Radial Nerve Exploration

Primary Exploration Indications (Operate Without Waiting)

Holstein-Lewis Fracture (nuanced — NOT an automatic exploration)

• Spiral fracture of the distal third humeral shaft — the radial nerve crosses the lateral intermuscular septum at this level and is at high risk of palsy
• Originally described by Holstein and Lewis (JBJS Am 1963) as a pattern prone to radial nerve injury
• Important correction to the older teaching: there is NO robust evidence that every Holstein-Lewis fracture entraps the nerve, and the historical claim of "100% entrapment requiring routine primary exploration" is not supported by good-quality data.
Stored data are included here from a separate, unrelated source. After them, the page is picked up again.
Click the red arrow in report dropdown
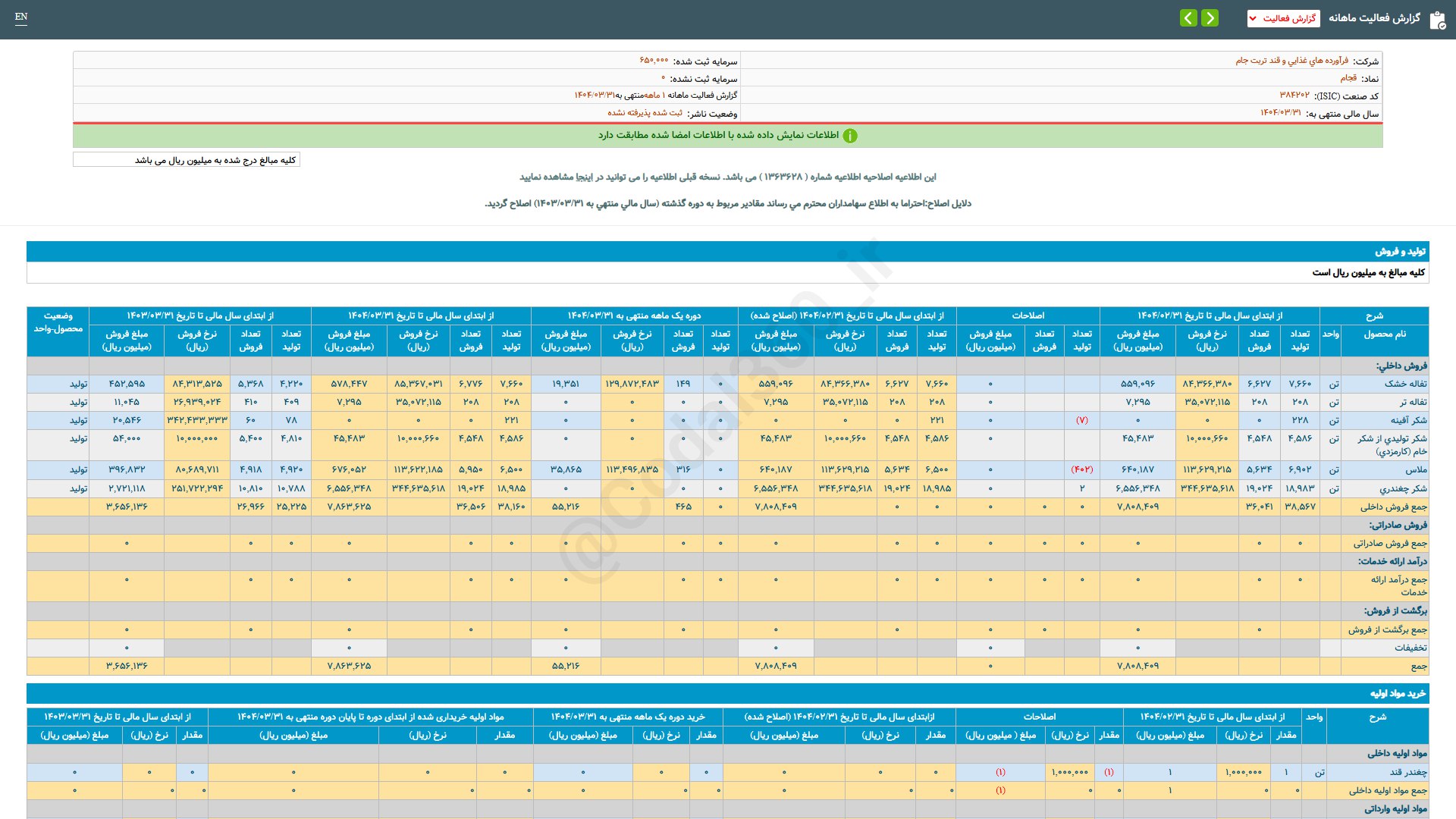 [1254, 18]
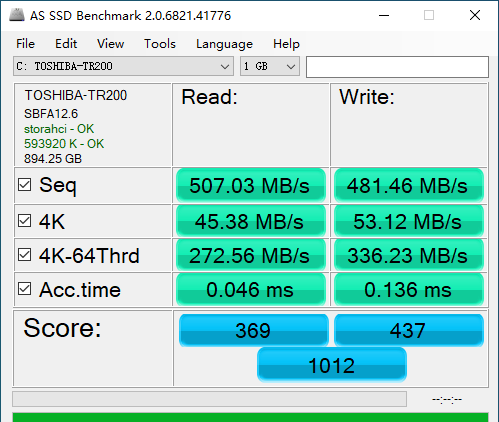Open the Help menu
499x422 pixels.
[286, 44]
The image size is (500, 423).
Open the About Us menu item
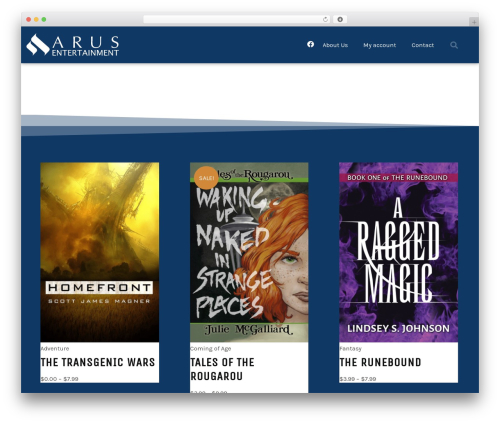coord(335,45)
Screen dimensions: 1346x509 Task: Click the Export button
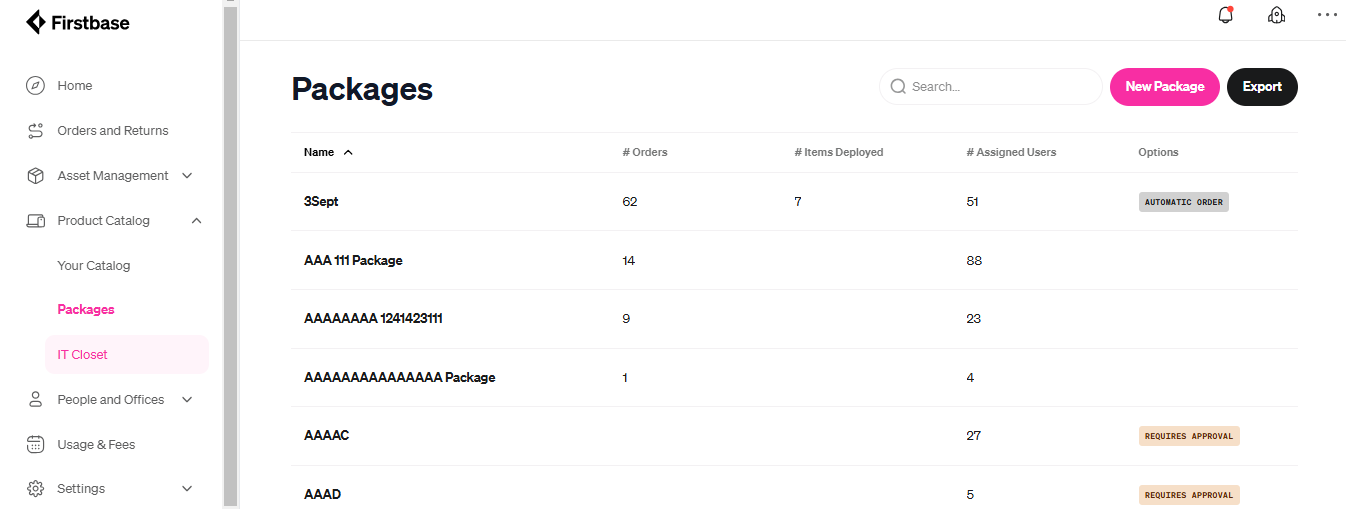pos(1262,87)
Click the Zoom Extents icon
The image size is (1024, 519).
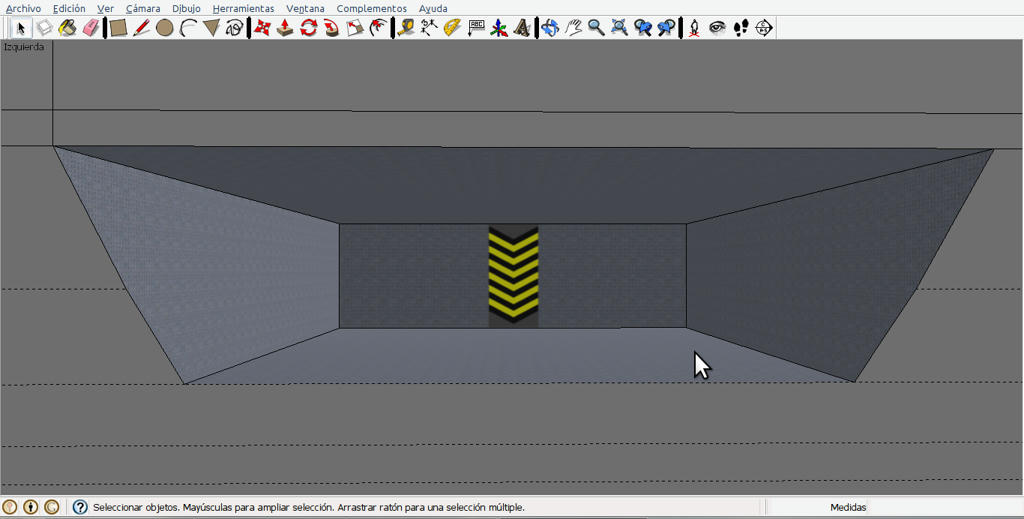(619, 27)
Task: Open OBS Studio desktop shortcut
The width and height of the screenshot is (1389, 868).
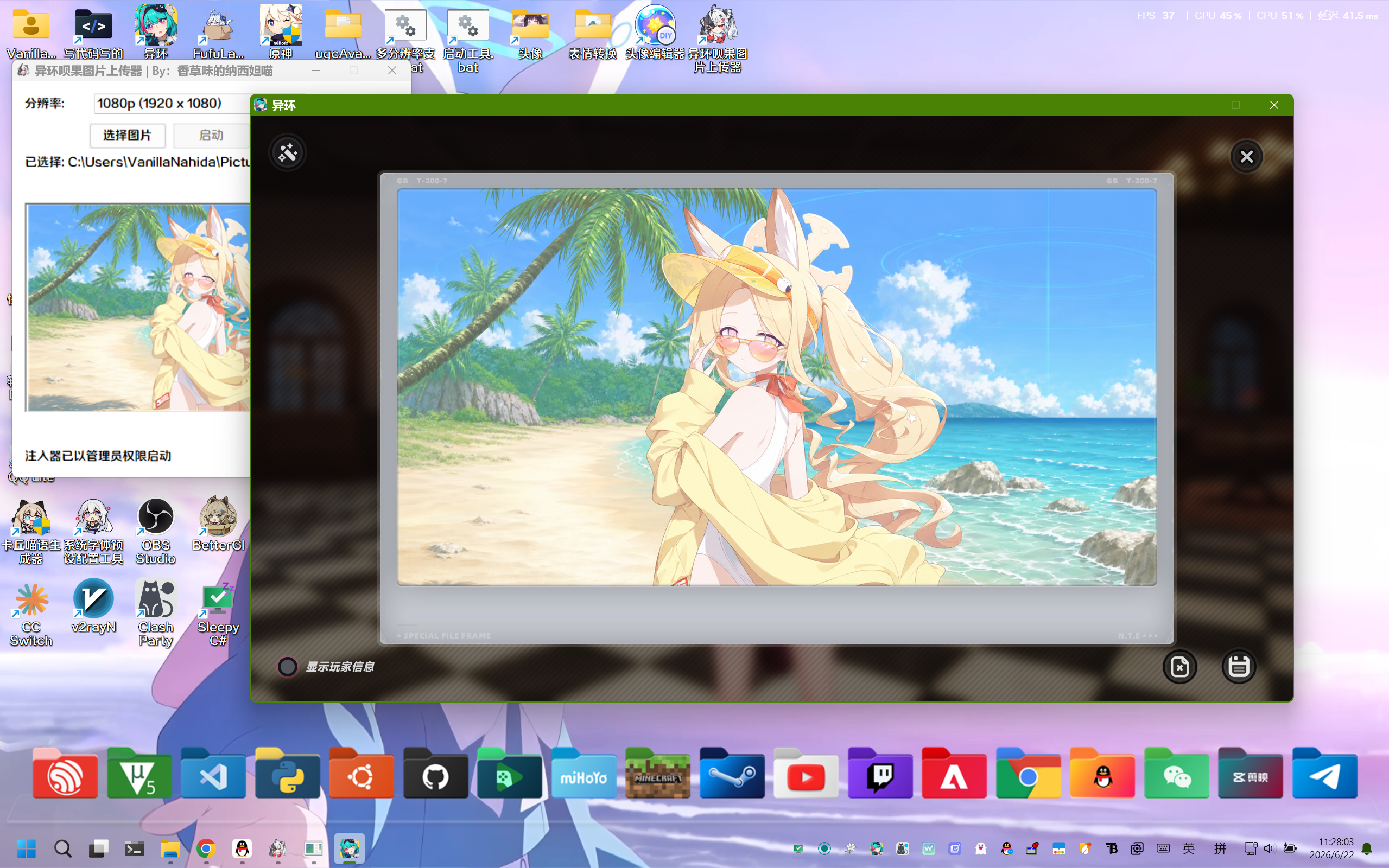Action: click(x=156, y=531)
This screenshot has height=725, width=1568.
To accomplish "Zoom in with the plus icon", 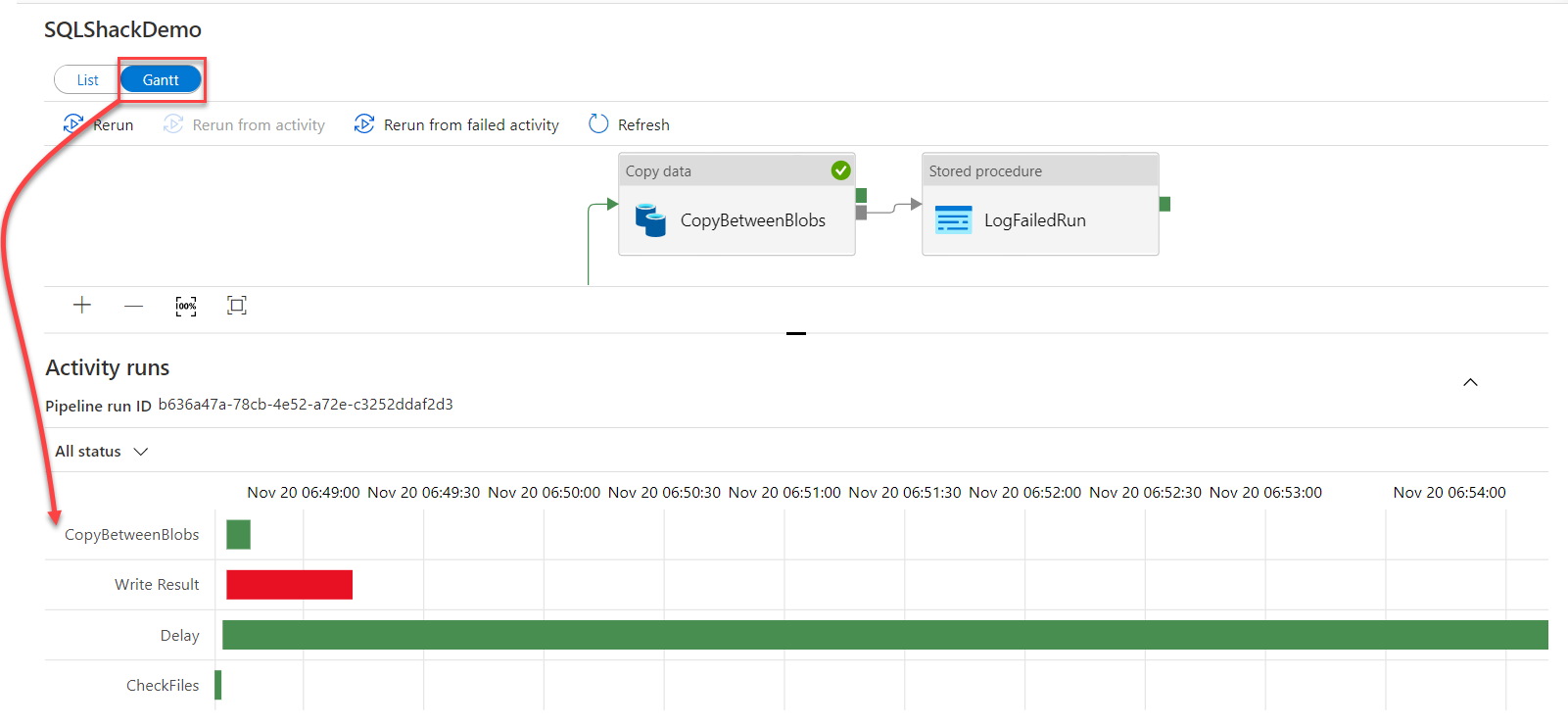I will coord(82,306).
Most closed Holstein-Lewis fractures with radial palsy still recover spontaneously, in line with the general humeral shaft literature (Shao 2005)
• Indication for primary exploration is therefore selective: open fracture, associated vascular injury requiring repair, an irreducible fracture being plated anyway, or a new palsy appearing after a closed reduction. A closed Holstein-Lewis fracture with palsy that is being managed non-operatively can be observed like any other closed shaft fracture
• If operative fixation is being performed for the fracture itself, the nerve is inspected and protected in the same field

Open Fracture or Penetrating Injury

• Any penetrating mechanism (GSW, industrial, laceration) over radial nerve territory with palsy
• Primary exploration, debridement, and nerve assessment mandatory
• Primary repair if clean division with gap under 2 cm; graft if larger gap

Vascular Injury Requiring Operative Repair

• Vascular repair of brachial artery requires anterior approach — radial nerve can be examined in the same field

Iatrogenic Palsy (Intraoperative Recognition)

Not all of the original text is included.